Sudobh Gupta au Bon Marché (par Sylvie).
Temple de la consommation de luxe, le magasin du Bon Marché a depuis longtemps manifesté son intérêt pour l'art contemporain en accrochant de ci de là sur ses murs - on dit cimaises lorsqu'il s'agit de galeries - des toiles d'artistes. Les dames du 7ème arrondissement et les nombreux étrangers qui se pressent à tous le étages, ne les remarquent pas toujours, semble t'il, ainsi accrochées le long des couloirs. Mais depuis 2016, tous les ans, sont organisées ponctuellement des expositions monographiques d'artistes étrangers. Rappelez vous nos pages sur celles du chinois AÏ Weï Weï et de la portugaise Joana Vasconcelos.; Avec le temps les lieux traditionnels d'exposition ont changé.
Aujourd'hui, pour quelques semaines encore, c'est au tour de Sudobh Gupta, né en Inde en 1964, dont l'oeuvre principale, gigantesque (photo1), est installée sous la fameuse verrière au centre du magasin, les autres figurant à l'étage ou dans les vitrines de la rue de Sèvres, là où d'habitude prennent place vêtements et objets des plus grands faiseurs de mode et de décoration. Mais, cette fois, il s'agit de casseroles et autres pièces utilitaires en métal. Culotté diront certains, justifié diront les autres qui s'appuient sur l'origine de l'établissement, une mercerie propre à bouleverser les codes commerciaux d'alors. Boucicaut, en 1852, voyait loin.

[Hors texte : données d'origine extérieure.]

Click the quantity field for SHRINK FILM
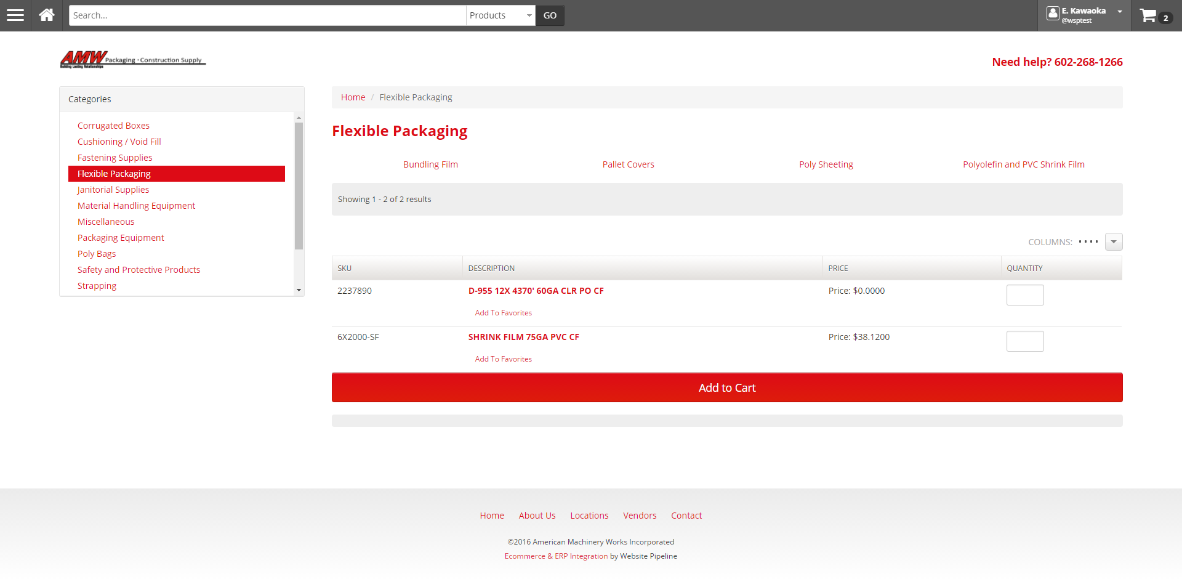 pos(1024,341)
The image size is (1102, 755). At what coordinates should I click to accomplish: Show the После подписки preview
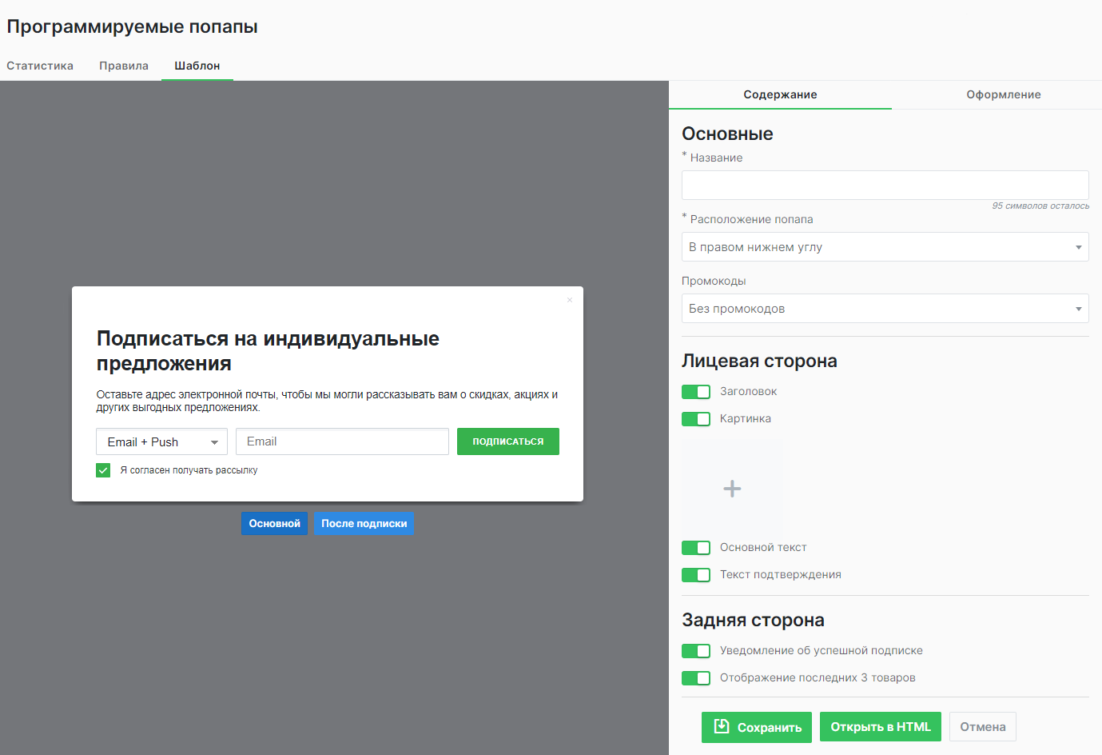click(x=364, y=523)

Qu'est ce que ce grand "Sangam" (confLuence) suspendu au centre du magasin? Un gobelet cliquetant fait d'un assemblage de casseroles d'aluminium qui déverse en cascade un flot éblouissant de plaques d'inox, comme un liquide qui accroche la lumière. La magnifiscence de l'oeuvre fait oublier la banalité du médium, simples outils de toutes les cuisines du monde mais qui portent en eux l'identité indienne et sa pauvreté. L'artiste compose ainsi depuis 1995, transformant l'ordinaire en art. " J'habite en Inde et j'aime le travail" dit-il. A constater dans les vitrines: ici un landau itinérant dont le matériel de nettoyage est ligoté par des ficelles (2), là une étoffe de brisures d'assiettes sous l'aiguille d'une machine à coudre (3), ou encore une botte d'outils dans un tonneau de fortune...
Retour à l'intérieur: L'installation "The Proust effect" se poursuit au deuxième étage, avec une cabane suspendue (4), dont les composants un peu ternis par le passage du temps évoquent un labeur ordinaire si spécifiquement indien, la chaleur communicative des cuisines et des repas. Bien loin de notre société de consommation et la "malbouffe" industrielle..
Cet attachement aux racines, aux difficultés existentielles nées bien souvent de la colonisation, se retrouve chez quelques autres artistes de par le monde. Quelle émotion devant "Road to exile" et ses baluchons dérivant sur un canot du camerounais Barthelemy Toguo ou la tapisserie de capsules de coca cola assemblées du ghanéen El Anatsui, ensemble chatoyant qui pourrait bien incarner les rapports Afrique-Occident...Décidément la sculpture contemporaine est entrée dans le champ du vécu et de la communauté. La potentialité des matières la fait sociale, politique..
SANGAM de Subodh Gupta, au Bon Marché, 24 rue de Sèvres 75007 Paris, jusqu'au 19 fevrier.